Result: 7 targeted tests in 2 phases. ~2.5 hours instead of 4.5. Every test answers a specific question about a real access path. Zero redundancy.

Public vs Partner Access Paths

Characteristic	Public Subscriber	AWS Partner
Protocol	TCP (HTTPS via ALB) or UDP (via NLB)	TCP (PrivateLink) or UDP (VPC Peering / NLB)
Rate Limiting	Enforced — QPS + burst + monthly cap	Bypassed — zero rate limiting, zero caps
TLS	ALB terminates TLS (adds ~1-2ms)	PrivateLink or direct — no TLS overhead
Billing Checks	Monthly usage validated per request	Skipped entirely
API Key	Required — identifies account for billing	Required — identifies partner for tracking and analytics
Connection	Public internet → CloudFront → ALB	AWS backbone → PrivateLink / VPC Peering

Partner API Keys: Partners are not required to authenticate by the exchanges — but we require an API key for every partner. This is not a restriction. It is visibility. You cannot manage what you cannot measure. A partner key with zero rate limits and zero billing still gives us per-partner usage tracking, analytics, and the ability to identify issues.

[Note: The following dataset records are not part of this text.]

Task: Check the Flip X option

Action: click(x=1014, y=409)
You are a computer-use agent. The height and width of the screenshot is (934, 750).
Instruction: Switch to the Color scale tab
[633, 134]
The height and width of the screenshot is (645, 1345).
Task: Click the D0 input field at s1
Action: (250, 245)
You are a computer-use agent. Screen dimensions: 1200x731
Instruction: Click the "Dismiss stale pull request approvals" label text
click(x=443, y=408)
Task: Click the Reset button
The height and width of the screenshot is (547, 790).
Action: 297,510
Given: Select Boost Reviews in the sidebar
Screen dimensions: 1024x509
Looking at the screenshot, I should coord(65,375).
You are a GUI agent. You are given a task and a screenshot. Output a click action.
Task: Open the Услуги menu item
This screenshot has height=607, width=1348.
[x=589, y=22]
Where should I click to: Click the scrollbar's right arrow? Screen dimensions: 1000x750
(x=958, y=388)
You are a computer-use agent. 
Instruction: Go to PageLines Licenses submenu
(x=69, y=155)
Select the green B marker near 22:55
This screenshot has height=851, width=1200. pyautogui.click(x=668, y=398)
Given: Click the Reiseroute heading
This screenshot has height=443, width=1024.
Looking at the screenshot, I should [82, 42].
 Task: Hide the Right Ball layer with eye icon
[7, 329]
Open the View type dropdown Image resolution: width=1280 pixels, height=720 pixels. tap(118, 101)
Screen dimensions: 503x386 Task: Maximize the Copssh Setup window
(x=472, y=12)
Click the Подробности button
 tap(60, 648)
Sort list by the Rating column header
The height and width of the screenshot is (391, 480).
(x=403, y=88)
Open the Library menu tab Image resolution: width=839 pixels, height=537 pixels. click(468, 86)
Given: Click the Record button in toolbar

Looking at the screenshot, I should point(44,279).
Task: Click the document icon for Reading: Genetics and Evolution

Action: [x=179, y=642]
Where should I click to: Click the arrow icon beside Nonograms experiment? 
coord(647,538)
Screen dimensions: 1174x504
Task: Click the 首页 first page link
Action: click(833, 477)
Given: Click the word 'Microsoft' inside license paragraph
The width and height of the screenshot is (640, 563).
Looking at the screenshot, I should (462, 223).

That is good engineering.

2. Infrastructure Under Test

ECS Containers

vCPU / Container

RAM / Container

32 GB

ElastiCache

52 GB

Aurora ACU

2–18

Stress Client

96 vCPU

Component	Specification	Role
ECS Fargate	3 × 8 vCPU / 32 GB RAM (APP_REPORT_SERVER)	Application containers — LPO + LRS combined
ElastiCache	cache.r7g.2xlarge, Valkey 7.2, TLS, 52 GB	Price cache, usage log indexes, cluster stats
Aurora Serverless v2	PostgreSQL 17.7, Optimized I/O, 2–18 ACU	Source of truth — API keys, usage logs, parameters
ALB	Trinity-Beast-TCP-ALB	TCP load balancing (443 → 8080/9090)
NLB	Trinity-Beast-UDP-NLB	UDP load balancing (2679/2680)
Stress Client	c6i.metal or equivalent (96 vCPU)	Load generator — same region (us-east-2)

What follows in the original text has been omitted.